Here the wasm_bindgen::memory() existing intrinsic is used to pass along the memory object to the imported JS snippet. To mirror this we'll add wasm_bindgen::function_table() as well to the wasm-bindgen crate as an intrinsic to access the function table and return it as a JsValue.

Eventually we may want a more explicit way to import the memory/table, but for now this should be sufficient for expressiveness.

Drawbacks

  • The initial RFC is fairly conservative. It doesn't work with --nodejs out of the gate nor --no-modules. Additionally it doesn't support JS snippets importing other JS initially. Note that all of these are intended to be supported in the future, it's just thought that it may take more design than we need at the get-go for now.

  • JS snippets must be written in vanilla ES module JS syntax.

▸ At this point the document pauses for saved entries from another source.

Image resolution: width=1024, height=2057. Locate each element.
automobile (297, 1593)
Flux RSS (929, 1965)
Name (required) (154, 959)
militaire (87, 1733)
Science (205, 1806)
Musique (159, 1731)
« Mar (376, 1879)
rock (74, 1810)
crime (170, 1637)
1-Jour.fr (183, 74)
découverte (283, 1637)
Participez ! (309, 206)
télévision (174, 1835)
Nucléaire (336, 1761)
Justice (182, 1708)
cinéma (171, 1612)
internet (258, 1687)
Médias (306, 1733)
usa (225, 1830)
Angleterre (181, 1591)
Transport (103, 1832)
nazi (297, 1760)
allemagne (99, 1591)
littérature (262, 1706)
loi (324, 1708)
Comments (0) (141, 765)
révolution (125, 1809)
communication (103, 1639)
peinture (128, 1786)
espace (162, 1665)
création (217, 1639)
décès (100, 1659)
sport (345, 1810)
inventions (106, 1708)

Common preprocessors like TypeScript can't be used. It's unclear how such preprocessed JS would be imported. It's hoped that JS snippets are small enough that this isn't too much of a problem. Larger JS snippets can always be extracted to an NPM package and postprocessed there. Note that it's always possible for authors to manually run the TypeScript compiler by hand for these use cases, though.

  • The relatively popular --no-modules flag is proposed to be deprecated in favor of a --browser flag, which itself will have a breaking change relative to today. It's thought though that --browser is only very rarely used so is safe to break, and it's also thought that we'll want to avoid breaking --no-modules as-is today.

  • Local JS snippets are required to be written in ES module syntax. This may be a somewhat opinionated stance, but it's intended to make it easier to add future features to wasm-bindgen while continuing to work with JS. The ES module system, however, is the only known official standard throughout the ecosystem, so it's hoped that this is a clear choice for writing local JS snippets.

Rationale and Alternatives

The primary alternative to this system is a macro like js! from stdweb. This allows written small snippets of JS code directly in Rust code, and then wasm-bindgen would have the knowledge to generate appropriate shims. This RFC proposes recognizing module paths instead of this approach as it's thought to be a more general approach. Additionally it's intended that the js! macro can be built on the module directive including local file paths. The wasm-bindgen crate may grow a js!-like macro one day, but it's thought that it's best to start with a more conservative approach.

One alternative for ES modules is to simply concatenate all JS together. This way we wouldn't have to parse anything but we'd instead just throw everything into one file. The downside of this approach, however, is that it can easily lead to namespacing conflicts and it also forces everyone to agree on module formats and runs the risk of forcing the module format of the final product.

Another alternative to emitting small files at wasm-bindgen time is to instead unpack all files at runtime by leaving them in custom sections of the wasm executable. This in turn, however, may violate some CSP settings (particularly strict ones).

Unresolved Questions

  • Is it necessary to support --nodejs initially?

  • Is it necessary to support local JS imports in local JS snippets initially?

  • Are there known parsers of JS ES modules today? Are we forced to include a full JS parser or can we have a minimal one which only deals with ES syntax?

  • How would we handle other assets like CSS, HTML, or images that want to be referenced by the final wasm file?